We introduce Joint Multidimensional Scaling, a novel approach for unsupervised manifold alignment, which maps datasets from two different domains, without any known correspondences between data instances across the datasets, to a common low-dimensional Euclidean space. Our approach integrates Multidimensional Scaling (MDS) and Wasserstein Procrustes analysis into a joint optimization problem to simultaneously generate isometric embeddings of data and learn correspondences between instances from two different datasets, while only requiring intra-dataset pairwise dissimilarities as input. This unique characteristic makes our approach applicable to datasets without access to the input features, such as solving the inexact graph matching problem. We propose an alternating optimization scheme to solve the problem that can fully benefit from the optimization techniques for MDS and Wasserstein Procrustes. We demonstrate the effectiveness of our approach in several applications, including joint visualization of two datasets, unsupervised heterogeneous domain adaptation, graph matching, and protein structure alignment. The implementation of our work is available at https://github.com/BorgwardtLab/JointMDS.

1. INTRODUCTION

Many problems in machine learning require joint visual exploration and manipulation of multiple datasets from different (heterogeneous) domains, which is generally a preferable first step prior to any further data analysis. These different data domains may consist of measurements for the same samples obtained with different methods or technologies, such as single-cell multi-omics data in bioinformatics (Demetci et al., 2022; Liu et al., 2019; Cao & Gao, 2022) . Alternatively, the data could be comprised of different datasets of similar objects, such as word spaces of different languages in natural language modeling (Alvarez-Melis et al., 2019; Grave et al., 2019) , or graphs representing related objects such as disease-procedure recommendation in biomedicine (Xu et al., 2019b) . There are two main challenges in joint exploration of multiple datasets. First, the data from the heterogeneous domains may be high-dimensional or may not possess input features but rather only dissimilarities between them. Second, the correspondences between data instances across different domains may not be known a priori. We propose in this work to tackle both issues simultaneously while making few assumptions on the data modality. To address the first challenge, for several decades many dimensionality reduction methods have been proposed to provide lower-dimensional embeddings of data. Among them, multidimensional scaling (MDS) (Borg & Groenen, 2005) and its extensions (Tenenbaum et al., 2000; Chen & Buja, 2009) are widely used ones.
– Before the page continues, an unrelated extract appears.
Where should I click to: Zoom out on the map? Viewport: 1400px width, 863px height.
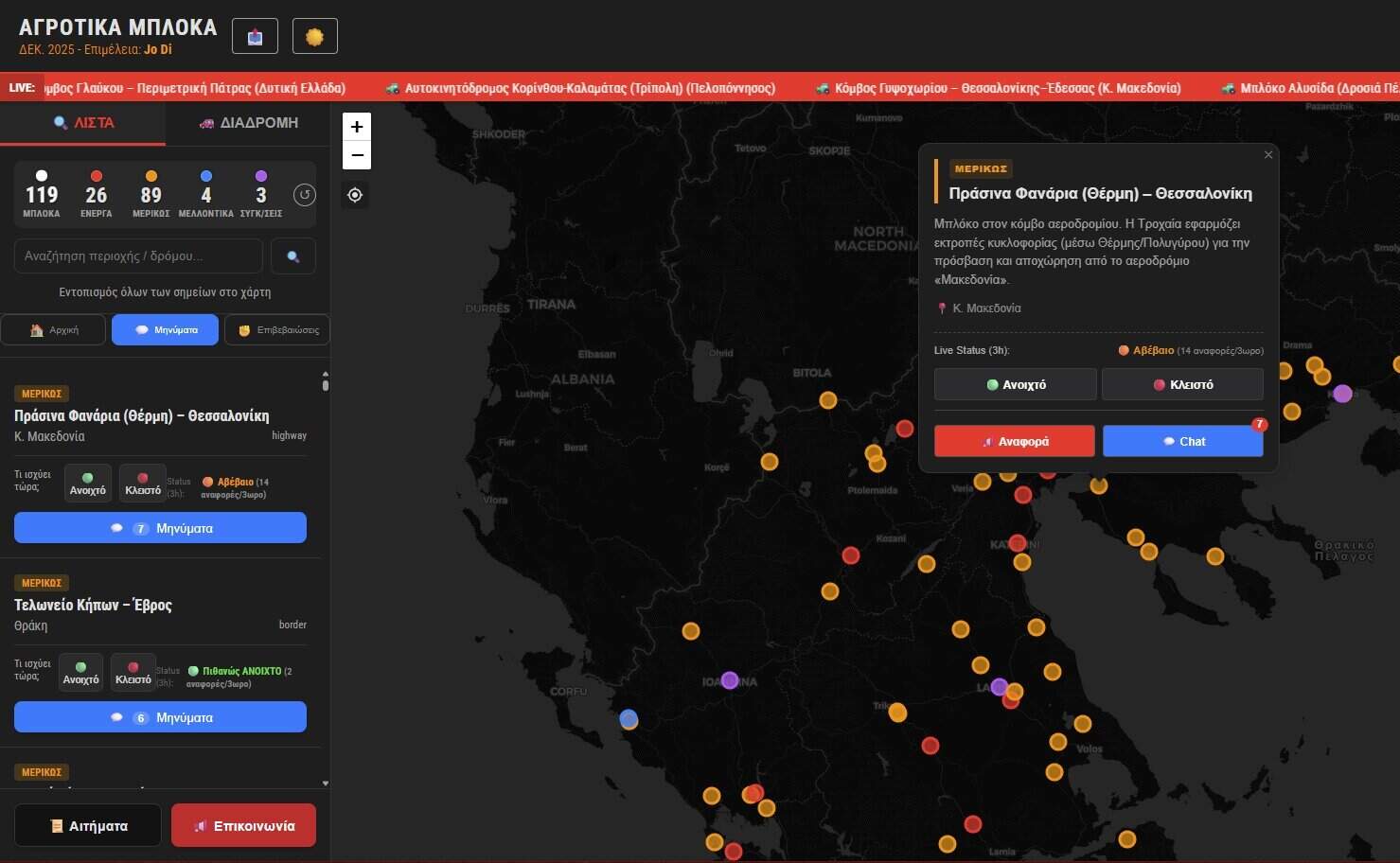tap(357, 155)
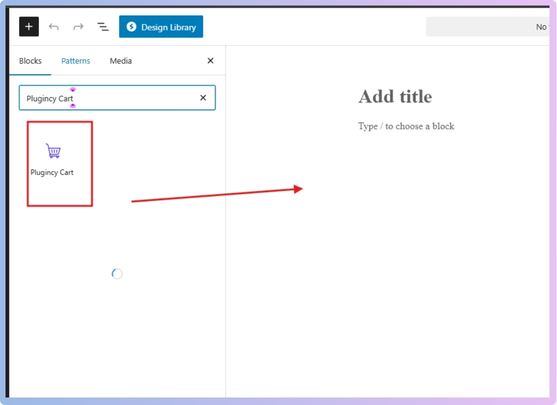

They generate low-dimensional data embeddings while preserving the local and global information about its manifold structure. One of the key characteristics of MDS is the fact that it only requires pairwise (dis)similarities as input rather than specific data features, which makes it applicable to problems whose data does not have access to the input features, such as graph node embedding learning (Gansner et al., 2004) . However, when it comes to dealing with multiple datasets from different domains at the same time, the subspaces learned by MDS for different datasets are not naturally aligned, making it not directly applicable for a joint exploration.